# Eun-Suh (?)



## OBrasilo

Hello, I would need help reading a few sentences from the 1999 Korean movie, "The Ring Virus".
I already know their meaning in English, and I have already managed to some-how read them, I would just like to know, whether I did it wrong, and how I should read them correctly. So, in other words, I need a help on how the sentence actually go in Korean.

Sentence 4 (actually, just a name): 
	

	
	
		
		

		
			




I take this name is _Eun-Suh_, but it doesn't look hangeul to me. Is it hanja?

Thanks in advance for your time and understanding. 


*Moderator's note:
We have a policy about the number of topics per thread, viz. one.
The other questions can be found here:
끝나자 본것는, 아니면 죽을아 몇살 것이다
이것을 본것는, 일 주일후 이니번에 죽는다
살고 싶으신, 이것을 복사해야 본것는 주그안에


*


----------



## Suho1004

That looks like the character pronounced "eun," meaning "grace" or "mercy." There is nothing else there, though, that would correspond to "suh."


----------



## OBrasilo

- Suho1004: If you maybe know, what's the Unicode code for that character?


----------



## want8

I agree with Suho1004.
The character Eun (은, 恩) means 'mercy', 'favor' or 'blessing' and it is often used in girls' names.

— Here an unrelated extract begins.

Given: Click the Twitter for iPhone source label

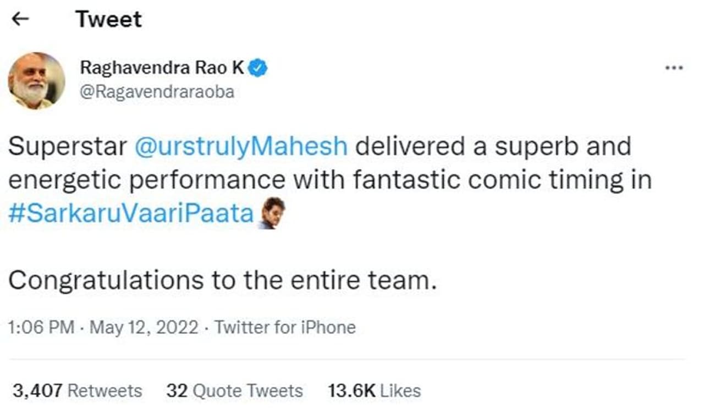Looking at the screenshot, I should (x=285, y=328).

But I don't see any 'Suh' in the pic.
'Eun' is the only character which appears there.


----------



## OBrasilo

Well, I thought the character in the picture represented the whole name Eun-Suh (BTW, how would you write it in Hangul, and in Hanja?).


----------



## lite2073

Just a guess, it might be 恩素. 素 means plain or simple.


----------



## want8

Suh (서) has so many Chinese characters, but I agree with lite2073.
In a person's name, 素 is widely used.


----------